Altres ajuts: The main support to develop this project was received from Fundació MARATÓ TV3 Project 201521-10 (to VLl-C) and co-financed with ERDFs. Support was received from Fundació Marató TV3 (Project 201521-10) for post-doctoral funding to OB. DdG-C, VL-C and JCE-G are members of the Group of Vascular Biology of the Spanish Society of Atherosclerosis (SEA).

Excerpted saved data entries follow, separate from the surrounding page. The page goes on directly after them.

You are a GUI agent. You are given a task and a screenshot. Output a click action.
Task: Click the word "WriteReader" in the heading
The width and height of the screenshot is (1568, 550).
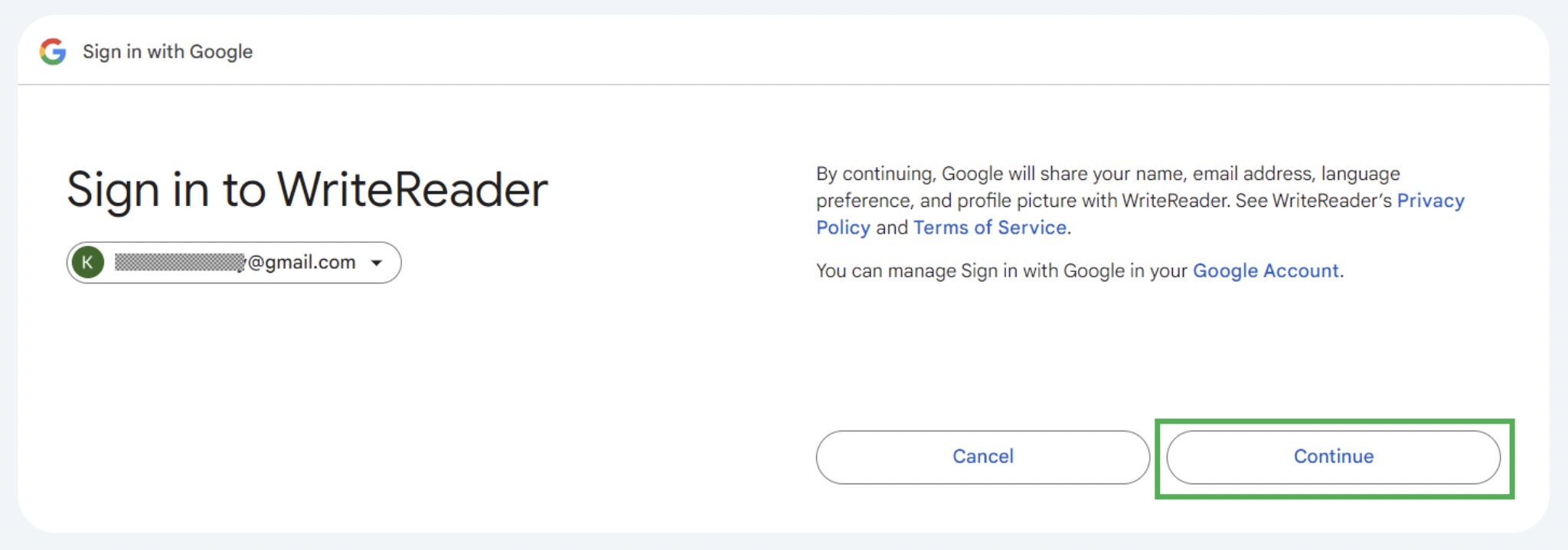(x=413, y=189)
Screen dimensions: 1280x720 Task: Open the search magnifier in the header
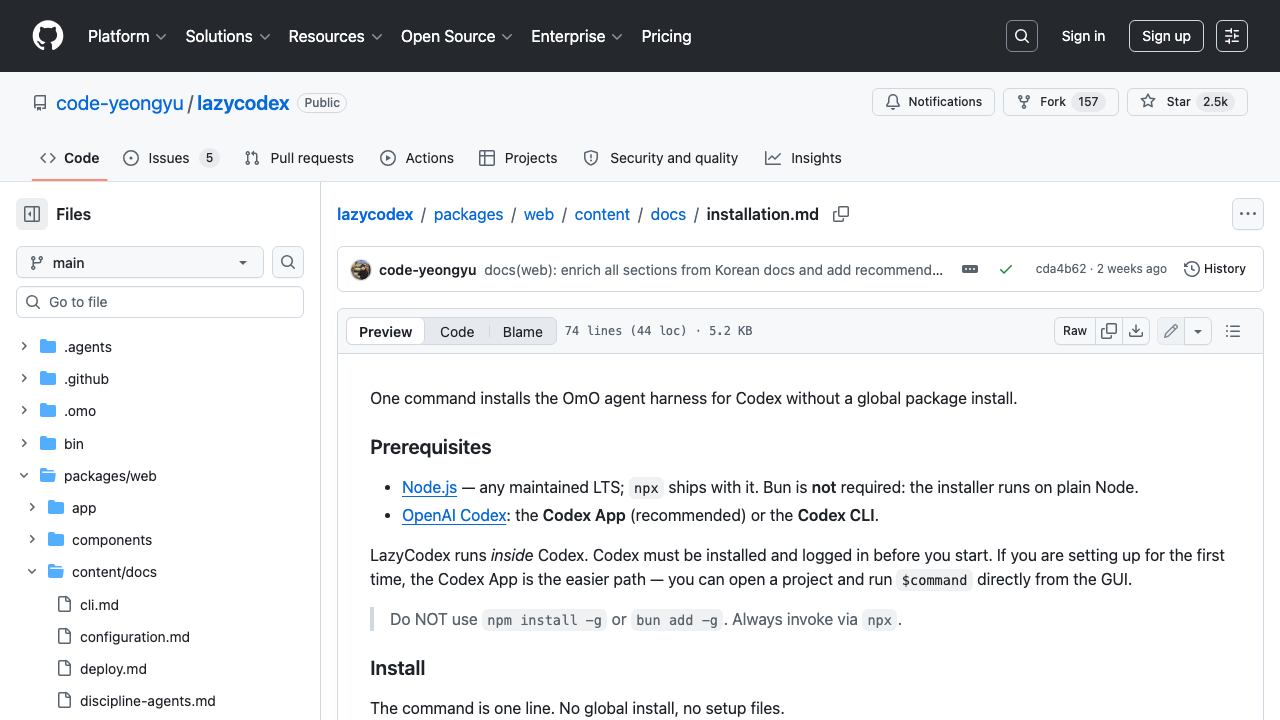1022,36
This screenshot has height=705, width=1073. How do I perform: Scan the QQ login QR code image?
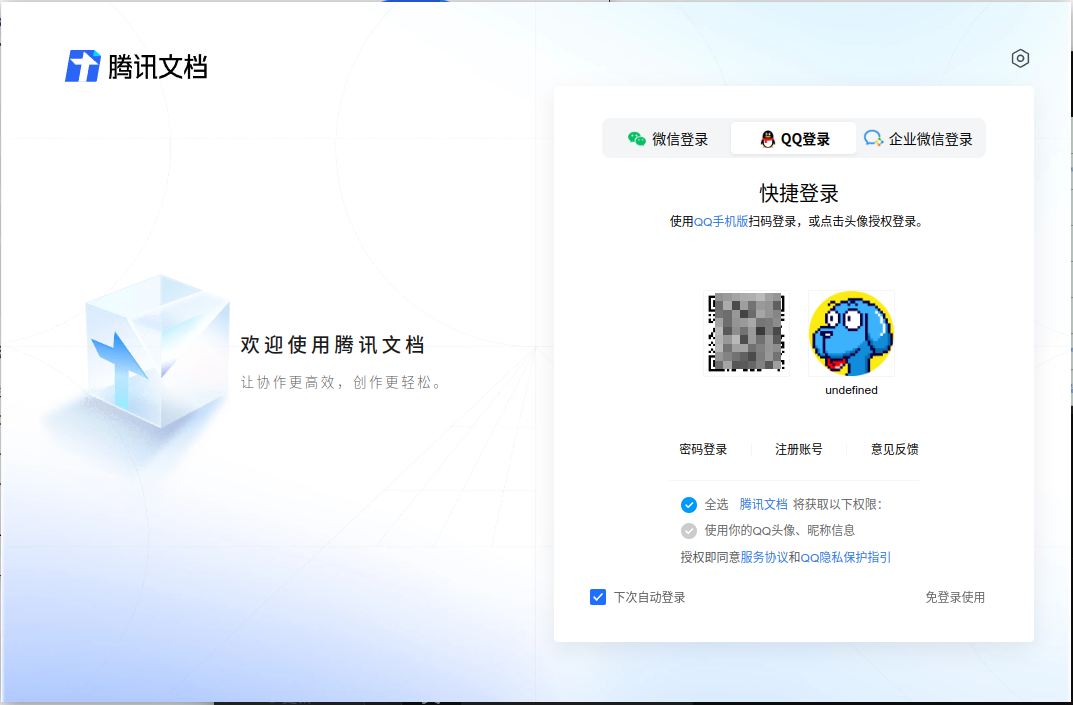coord(746,334)
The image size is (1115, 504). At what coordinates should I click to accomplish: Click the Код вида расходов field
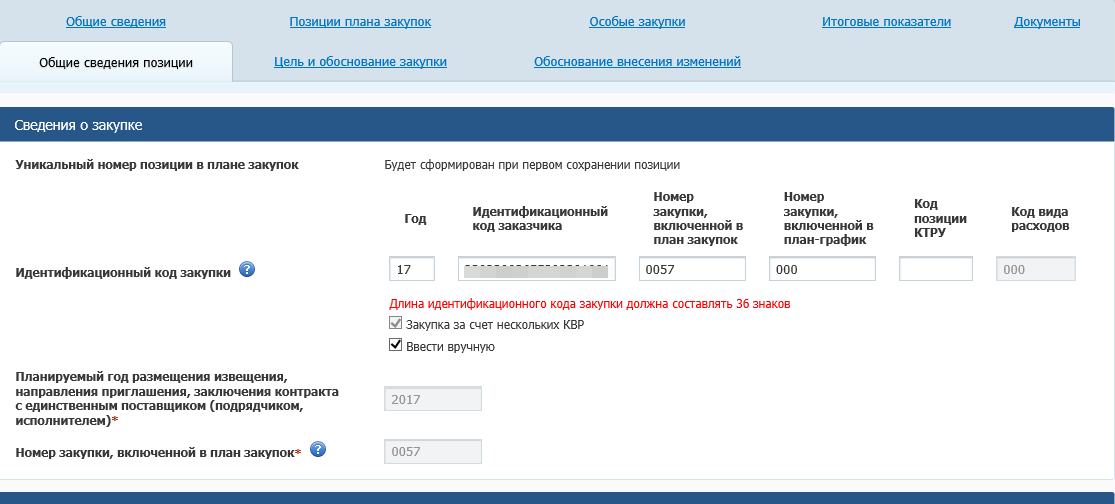point(1035,269)
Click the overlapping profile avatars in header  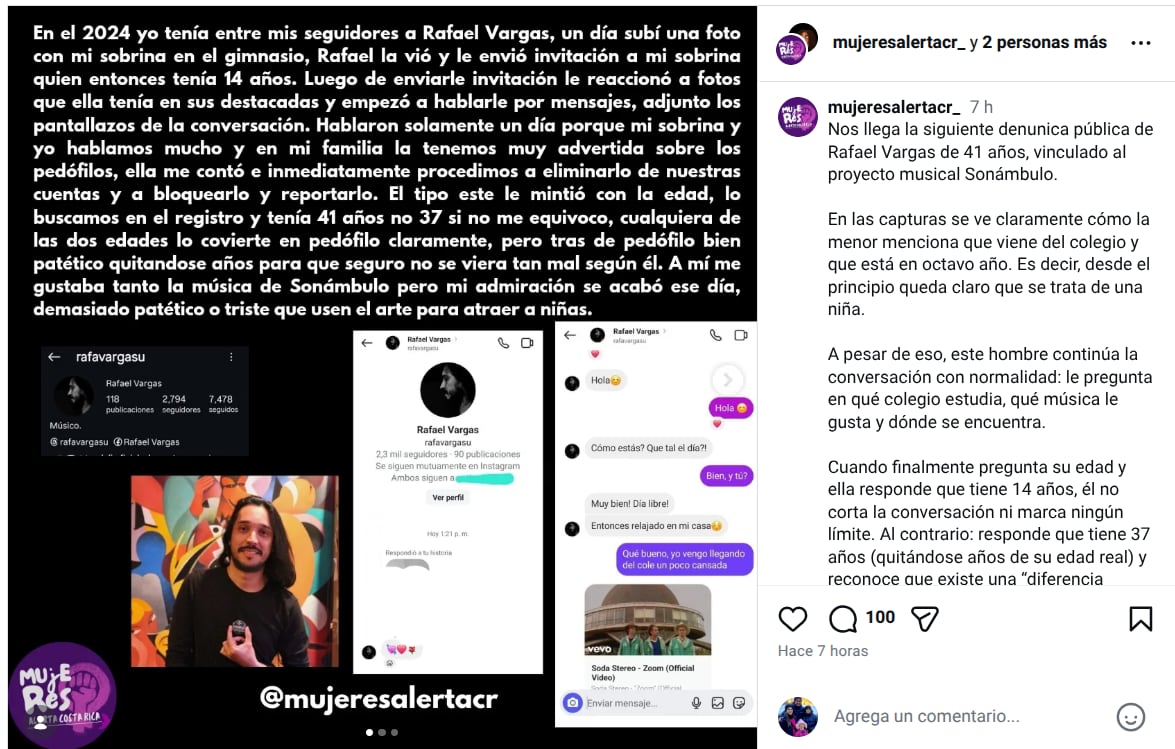pos(797,44)
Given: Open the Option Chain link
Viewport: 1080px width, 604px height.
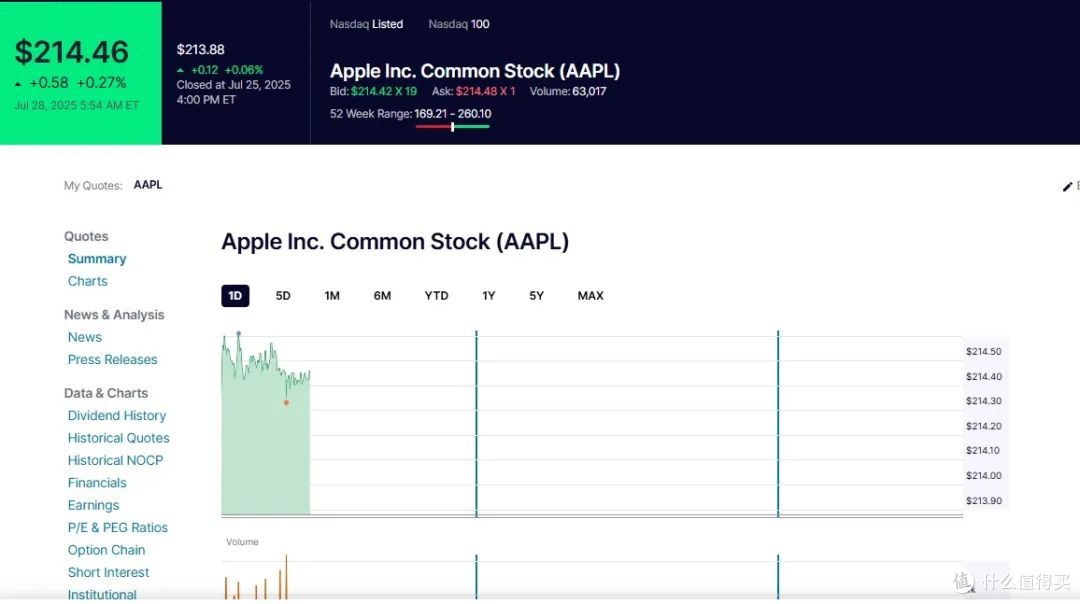Looking at the screenshot, I should [x=106, y=550].

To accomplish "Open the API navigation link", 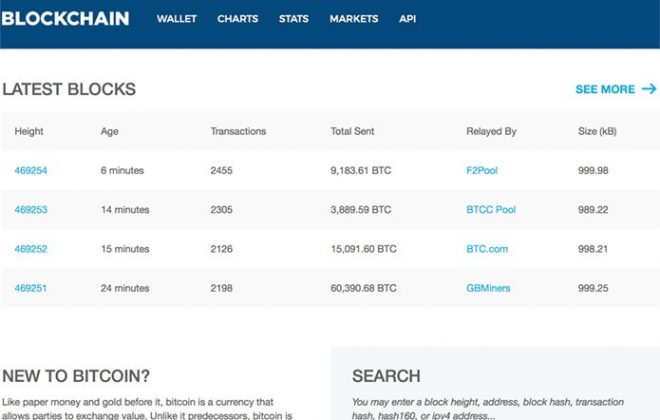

Background : The LRP1 (CR9) domain and, in particular, the sequence Gly 1127 -Cys 1140 (P3) plays a critical role in the binding and internalization of aggregated LDL (agLDL). We aimed to evaluate whether immunization with P3 reduces high-fat diet (HFD)-induced atherosclerosis. Methods : Female New Zealand White (NZW) rabbits were immunized with a primary injection and four reminder doses (R1-R4) of IrP (irrelevant peptide) or P3 conjugated to the carrier. IrP and P3-immunized rabbits were randomly divided into a normal diet group and a HFD-fed group. Anti-P3 antibody levels were determined by ELISA. Lipoprotein profile, circulating and tissue lipids, and vascular pro-inflammatory mediators were determined using standardized methods while atherosclerosis was determined by confocal microscopy studies and non-invasive imaging (PET/CT and Doppler ultrasonography). Studies treating human macrophages (hMΦ) and coronary vascular smooth muscle cells (hcVSMC) with rabbit serums were performed to ascertain the potential impact of anti-P3 Abs on the functionality of these crucial cells. Results : P3 immunization specifically induced the production of anti-P3 antibodies (Abs) and did not alter the lipoprotein profile. HFD strongly induced cholesteryl ester (CE) accumulation in the aorta of both the control and IrP groups, and their serum dose-dependently raised the intracellular CE of hMΦ and hcVSMC, promoting TNFR1 and phospho-NF-kB (p65) overexpression. These HFD pro-inflammatory effects were dramatically decreased in the aorta of P3-immunized rabbits and in hMΦ and hcVSMC exposed to the P3 rabbit serums. Microscopy studies revealed that P3 immunization reduced the percentage of lipids, macrophages, and SMCs in the arterial intima, as well as the atherosclerotic extent and lesion area in the aorta. PET/CT and Doppler ultrasonography studies showed that the average standardized uptake value (SUV) of the aorta and the arterial resistance index (ARI) of the carotids were more upregulated by HFD in the control and IrP groups than the P3 group. Conclusions : P3 immunization counteracts HFD-induced fatty streak formation in rabbits. The specific blockade of the LRP1 (CR9) domain with Anti-P3 Abs dramatically reduces HFD-induced intracellular CE loading and harmful coupling to pro-inflammatory signaling in the vasculature.